If x , y, z are in G.P. and `a^x = b^y = c^z` , then `log_b a* log_b c ` is equal to :

To solve the problem, we need to analyze the given conditions and derive the required expression step by step. ### Step-by-Step Solution: 1. **Understand the Given Conditions**: We are given that \( x, y, z \) are in Geometric Progression (G.P.) and that \( a^x = b^y = c^z \). 2. **Express the Equalities Using Logarithms**: Since \( a^x = b^y = c^z \), we can set this common value equal to some constant \( k \).
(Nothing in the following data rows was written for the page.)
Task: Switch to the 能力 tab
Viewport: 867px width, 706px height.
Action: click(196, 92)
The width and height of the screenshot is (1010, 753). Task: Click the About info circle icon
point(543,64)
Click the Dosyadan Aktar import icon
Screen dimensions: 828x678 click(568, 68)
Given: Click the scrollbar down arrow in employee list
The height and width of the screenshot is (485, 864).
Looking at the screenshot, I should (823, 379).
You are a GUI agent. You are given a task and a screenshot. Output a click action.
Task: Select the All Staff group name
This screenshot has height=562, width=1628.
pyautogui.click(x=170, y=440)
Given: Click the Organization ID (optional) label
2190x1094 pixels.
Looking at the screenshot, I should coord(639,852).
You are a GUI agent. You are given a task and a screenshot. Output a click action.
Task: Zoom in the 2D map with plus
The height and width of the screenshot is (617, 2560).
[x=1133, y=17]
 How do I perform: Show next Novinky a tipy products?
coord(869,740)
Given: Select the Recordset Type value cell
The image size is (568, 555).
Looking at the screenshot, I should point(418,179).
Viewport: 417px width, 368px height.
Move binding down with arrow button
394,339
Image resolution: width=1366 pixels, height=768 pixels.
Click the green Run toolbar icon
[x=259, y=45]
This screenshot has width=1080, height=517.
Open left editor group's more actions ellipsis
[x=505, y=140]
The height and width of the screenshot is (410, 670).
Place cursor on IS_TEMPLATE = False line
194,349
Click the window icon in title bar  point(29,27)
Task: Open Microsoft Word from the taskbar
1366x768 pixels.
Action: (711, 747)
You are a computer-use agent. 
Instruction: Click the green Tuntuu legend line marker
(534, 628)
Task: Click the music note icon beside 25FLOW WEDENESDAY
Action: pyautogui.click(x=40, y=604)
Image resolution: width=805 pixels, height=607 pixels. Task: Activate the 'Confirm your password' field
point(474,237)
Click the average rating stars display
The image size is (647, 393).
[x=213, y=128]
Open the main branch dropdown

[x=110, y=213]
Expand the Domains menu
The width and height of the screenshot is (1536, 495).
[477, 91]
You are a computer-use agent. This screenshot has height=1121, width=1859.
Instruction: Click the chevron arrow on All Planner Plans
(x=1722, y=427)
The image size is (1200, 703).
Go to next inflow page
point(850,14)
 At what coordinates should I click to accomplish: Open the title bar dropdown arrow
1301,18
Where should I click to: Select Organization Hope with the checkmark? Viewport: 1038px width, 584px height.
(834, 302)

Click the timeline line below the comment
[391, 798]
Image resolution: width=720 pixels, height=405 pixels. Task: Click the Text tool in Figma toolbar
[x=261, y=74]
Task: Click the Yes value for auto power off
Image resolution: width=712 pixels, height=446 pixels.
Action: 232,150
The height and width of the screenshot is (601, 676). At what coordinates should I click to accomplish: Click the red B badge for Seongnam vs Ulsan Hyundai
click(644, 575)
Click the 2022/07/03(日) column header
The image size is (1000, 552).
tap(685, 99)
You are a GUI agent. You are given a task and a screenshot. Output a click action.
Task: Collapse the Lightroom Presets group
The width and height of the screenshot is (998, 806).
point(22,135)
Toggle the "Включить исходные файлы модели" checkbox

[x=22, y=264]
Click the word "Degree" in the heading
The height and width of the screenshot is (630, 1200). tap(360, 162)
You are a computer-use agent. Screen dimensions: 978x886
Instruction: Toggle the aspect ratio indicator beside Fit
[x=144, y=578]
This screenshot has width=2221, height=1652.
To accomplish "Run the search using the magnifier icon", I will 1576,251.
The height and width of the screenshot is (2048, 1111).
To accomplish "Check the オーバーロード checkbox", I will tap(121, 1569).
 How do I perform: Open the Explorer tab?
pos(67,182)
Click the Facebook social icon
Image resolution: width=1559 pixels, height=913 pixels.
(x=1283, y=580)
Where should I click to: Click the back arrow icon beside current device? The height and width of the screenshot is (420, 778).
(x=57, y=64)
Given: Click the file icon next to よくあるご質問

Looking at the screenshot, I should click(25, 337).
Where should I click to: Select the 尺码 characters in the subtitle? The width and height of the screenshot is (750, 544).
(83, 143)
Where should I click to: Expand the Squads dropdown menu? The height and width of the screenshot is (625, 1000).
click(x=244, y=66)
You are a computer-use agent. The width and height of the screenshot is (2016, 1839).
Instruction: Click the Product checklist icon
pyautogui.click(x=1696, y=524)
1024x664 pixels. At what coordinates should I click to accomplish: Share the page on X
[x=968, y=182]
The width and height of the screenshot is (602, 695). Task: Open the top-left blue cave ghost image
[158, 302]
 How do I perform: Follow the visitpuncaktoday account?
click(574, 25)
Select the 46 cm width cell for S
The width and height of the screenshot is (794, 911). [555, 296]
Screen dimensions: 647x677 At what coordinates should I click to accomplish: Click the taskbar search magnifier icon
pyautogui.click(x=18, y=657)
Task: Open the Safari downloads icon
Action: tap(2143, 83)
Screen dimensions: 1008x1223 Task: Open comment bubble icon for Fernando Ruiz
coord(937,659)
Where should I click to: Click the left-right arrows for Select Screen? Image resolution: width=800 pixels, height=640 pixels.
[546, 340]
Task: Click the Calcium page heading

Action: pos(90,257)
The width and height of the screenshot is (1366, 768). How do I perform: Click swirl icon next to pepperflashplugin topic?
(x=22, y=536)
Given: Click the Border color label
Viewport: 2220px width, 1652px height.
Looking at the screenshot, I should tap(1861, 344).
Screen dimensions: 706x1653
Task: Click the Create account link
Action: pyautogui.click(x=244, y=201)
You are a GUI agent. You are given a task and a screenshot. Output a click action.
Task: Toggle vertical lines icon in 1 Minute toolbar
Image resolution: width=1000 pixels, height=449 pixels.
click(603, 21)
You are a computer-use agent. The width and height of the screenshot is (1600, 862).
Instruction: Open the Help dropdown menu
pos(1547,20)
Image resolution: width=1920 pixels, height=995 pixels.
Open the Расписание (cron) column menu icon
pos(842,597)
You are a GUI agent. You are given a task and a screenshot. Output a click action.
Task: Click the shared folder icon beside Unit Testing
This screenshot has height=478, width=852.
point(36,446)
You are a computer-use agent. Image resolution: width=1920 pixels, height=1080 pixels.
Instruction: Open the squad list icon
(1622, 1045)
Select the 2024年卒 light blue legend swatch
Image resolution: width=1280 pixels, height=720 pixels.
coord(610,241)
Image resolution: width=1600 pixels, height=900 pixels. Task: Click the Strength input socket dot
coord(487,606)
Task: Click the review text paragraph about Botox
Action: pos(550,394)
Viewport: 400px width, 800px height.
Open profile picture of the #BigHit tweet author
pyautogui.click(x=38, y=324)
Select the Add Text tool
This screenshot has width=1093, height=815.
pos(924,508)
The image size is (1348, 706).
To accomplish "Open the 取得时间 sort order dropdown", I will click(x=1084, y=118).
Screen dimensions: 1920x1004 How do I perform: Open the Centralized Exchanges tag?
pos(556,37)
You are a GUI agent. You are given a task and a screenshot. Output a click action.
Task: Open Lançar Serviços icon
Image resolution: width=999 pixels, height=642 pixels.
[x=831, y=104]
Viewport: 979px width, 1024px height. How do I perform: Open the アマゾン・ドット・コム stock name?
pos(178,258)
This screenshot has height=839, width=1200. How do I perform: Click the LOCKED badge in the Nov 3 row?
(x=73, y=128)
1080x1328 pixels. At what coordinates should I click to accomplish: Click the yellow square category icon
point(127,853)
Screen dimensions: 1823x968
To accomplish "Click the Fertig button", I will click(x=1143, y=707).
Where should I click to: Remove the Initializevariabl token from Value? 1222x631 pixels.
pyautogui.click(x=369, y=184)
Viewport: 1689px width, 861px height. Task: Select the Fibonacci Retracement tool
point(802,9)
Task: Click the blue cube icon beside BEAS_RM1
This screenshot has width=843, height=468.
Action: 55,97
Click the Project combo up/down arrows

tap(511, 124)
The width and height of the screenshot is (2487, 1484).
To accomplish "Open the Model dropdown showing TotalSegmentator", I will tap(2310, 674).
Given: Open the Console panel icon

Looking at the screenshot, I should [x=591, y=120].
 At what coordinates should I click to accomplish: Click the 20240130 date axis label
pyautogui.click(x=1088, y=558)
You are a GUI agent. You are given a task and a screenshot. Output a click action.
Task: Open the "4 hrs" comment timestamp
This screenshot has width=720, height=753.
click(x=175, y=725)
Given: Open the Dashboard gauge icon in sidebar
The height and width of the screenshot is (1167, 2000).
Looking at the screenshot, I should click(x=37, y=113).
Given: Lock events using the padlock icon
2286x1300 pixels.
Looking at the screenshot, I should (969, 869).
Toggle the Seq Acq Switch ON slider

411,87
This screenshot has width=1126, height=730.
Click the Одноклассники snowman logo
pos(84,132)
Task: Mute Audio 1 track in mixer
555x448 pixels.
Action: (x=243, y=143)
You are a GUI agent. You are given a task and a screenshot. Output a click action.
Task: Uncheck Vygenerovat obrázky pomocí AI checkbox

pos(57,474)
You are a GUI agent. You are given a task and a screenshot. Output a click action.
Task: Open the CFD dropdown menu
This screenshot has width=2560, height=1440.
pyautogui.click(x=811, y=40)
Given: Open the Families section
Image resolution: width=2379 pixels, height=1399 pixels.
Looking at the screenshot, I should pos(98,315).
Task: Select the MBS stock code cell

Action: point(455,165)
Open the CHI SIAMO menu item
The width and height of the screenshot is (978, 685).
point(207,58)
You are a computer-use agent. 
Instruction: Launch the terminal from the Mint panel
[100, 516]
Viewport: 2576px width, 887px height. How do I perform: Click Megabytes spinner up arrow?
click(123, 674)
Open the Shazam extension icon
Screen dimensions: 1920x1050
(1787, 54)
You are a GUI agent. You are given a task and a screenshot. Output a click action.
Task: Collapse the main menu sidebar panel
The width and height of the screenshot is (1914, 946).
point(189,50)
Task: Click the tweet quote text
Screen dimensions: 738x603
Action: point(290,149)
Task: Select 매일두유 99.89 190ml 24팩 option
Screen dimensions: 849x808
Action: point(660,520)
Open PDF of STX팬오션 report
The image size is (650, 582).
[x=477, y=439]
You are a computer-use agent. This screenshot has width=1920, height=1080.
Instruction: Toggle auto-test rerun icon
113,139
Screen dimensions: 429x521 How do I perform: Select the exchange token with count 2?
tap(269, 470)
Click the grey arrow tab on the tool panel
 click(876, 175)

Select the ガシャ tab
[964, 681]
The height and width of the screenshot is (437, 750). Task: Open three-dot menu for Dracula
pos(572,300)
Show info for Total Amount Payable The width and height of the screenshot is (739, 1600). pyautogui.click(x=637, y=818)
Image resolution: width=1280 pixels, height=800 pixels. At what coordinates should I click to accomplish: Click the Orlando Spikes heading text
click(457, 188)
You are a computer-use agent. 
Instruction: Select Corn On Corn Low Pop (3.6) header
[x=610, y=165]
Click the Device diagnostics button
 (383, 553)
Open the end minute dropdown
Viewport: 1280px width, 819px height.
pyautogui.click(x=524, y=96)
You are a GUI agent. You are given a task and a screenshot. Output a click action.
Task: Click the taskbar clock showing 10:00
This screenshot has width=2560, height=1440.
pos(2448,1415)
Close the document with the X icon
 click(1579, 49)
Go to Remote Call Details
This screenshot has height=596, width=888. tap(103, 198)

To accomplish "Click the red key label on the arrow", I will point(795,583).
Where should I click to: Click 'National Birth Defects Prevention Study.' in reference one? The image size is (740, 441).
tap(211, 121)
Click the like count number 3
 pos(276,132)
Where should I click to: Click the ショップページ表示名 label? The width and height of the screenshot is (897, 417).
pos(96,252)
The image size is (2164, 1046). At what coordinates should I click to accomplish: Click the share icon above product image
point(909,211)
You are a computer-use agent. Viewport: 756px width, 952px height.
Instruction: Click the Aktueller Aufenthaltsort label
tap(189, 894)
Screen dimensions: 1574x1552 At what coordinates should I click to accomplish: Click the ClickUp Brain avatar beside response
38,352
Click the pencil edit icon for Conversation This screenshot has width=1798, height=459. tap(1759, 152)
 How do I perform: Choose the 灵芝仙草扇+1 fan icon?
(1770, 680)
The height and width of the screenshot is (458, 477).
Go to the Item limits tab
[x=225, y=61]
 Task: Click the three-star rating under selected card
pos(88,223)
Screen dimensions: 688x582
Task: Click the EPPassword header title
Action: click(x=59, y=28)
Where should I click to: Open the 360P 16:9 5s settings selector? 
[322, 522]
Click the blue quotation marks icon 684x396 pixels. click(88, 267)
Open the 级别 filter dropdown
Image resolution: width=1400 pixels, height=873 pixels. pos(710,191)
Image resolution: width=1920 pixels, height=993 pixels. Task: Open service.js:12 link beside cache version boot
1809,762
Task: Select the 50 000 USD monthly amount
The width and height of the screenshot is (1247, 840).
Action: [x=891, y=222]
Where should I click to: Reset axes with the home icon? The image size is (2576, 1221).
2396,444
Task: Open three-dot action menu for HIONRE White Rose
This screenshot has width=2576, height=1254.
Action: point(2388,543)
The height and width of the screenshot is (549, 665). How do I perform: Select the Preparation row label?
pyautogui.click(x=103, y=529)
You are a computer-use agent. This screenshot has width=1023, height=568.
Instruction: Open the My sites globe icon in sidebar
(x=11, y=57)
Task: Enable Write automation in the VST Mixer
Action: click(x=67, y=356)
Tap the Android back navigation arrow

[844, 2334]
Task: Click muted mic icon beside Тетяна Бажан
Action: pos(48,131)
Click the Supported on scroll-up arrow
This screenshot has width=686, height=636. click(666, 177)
Thus, we can write: \[ a^x = k, \quad b^y = k, \quad c^z = k \] 3. **Take Logarithms**: Taking logarithms on both sides gives us: \[ x \log a = \log k, \quad y \log b = \log k, \quad z \log c = \log k \] 4. **Express \( x, y, z \) in terms of \( k \)**: \[ x = \frac{\log k}{\log a}, \quad y = \frac{\log k}{\log b}, \quad z = \frac{\log k}{\log c} \] 5. **Use the G.P. Condition**: Since \( x, y, z \) are in G.P., we have the condition: \[ y^2 = xz \] 6. **Substitute the Values**: Substituting the expressions for \( x, y, z \): \[ \left(\frac{\log k}{\log b}\right)^2 = \left(\frac{\log k}{\log a}\right) \left(\frac{\log k}{\log c}\right) \] 7. **Simplify the Equation**: This gives us: \[ \frac{(\log k)^2}{(\log b)^2} = \frac{(\log k)^2}{\log a \cdot \log c} \] 8. **Cancel \( (\log k)^2 \)** (assuming \( k \neq 1 \)): \[ \frac{1}{(\log b)^2} = \frac{1}{\log a \cdot \log c} \] 9. **Cross Multiply**: \[ \log a \cdot \log c = (\log b)^2 \] 10. **Rearranging the Expression**: We need to find \( \log_b a \cdot \log_b c \): \[ \log_b a = \frac{\log a}{\log b}, \quad \log_b c = \frac{\log c}{\log b} \] Therefore, \[ \log_b a \cdot \log_b c = \left(\frac{\log a}{\log b}\right) \cdot \left(\frac{\log c}{\log b}\right) = \frac{\log a \cdot \log c}{(\log b)^2} \] 11. **Substituting the Value**: From our earlier result, we know that \( \log a \cdot \log c = (\log b)^2 \): \[ \log_b a \cdot \log_b c = \frac{(\log b)^2}{(\log b)^2} = 1 \] ### Final Answer: \[ \log_b a \cdot \log_b c = 1 \]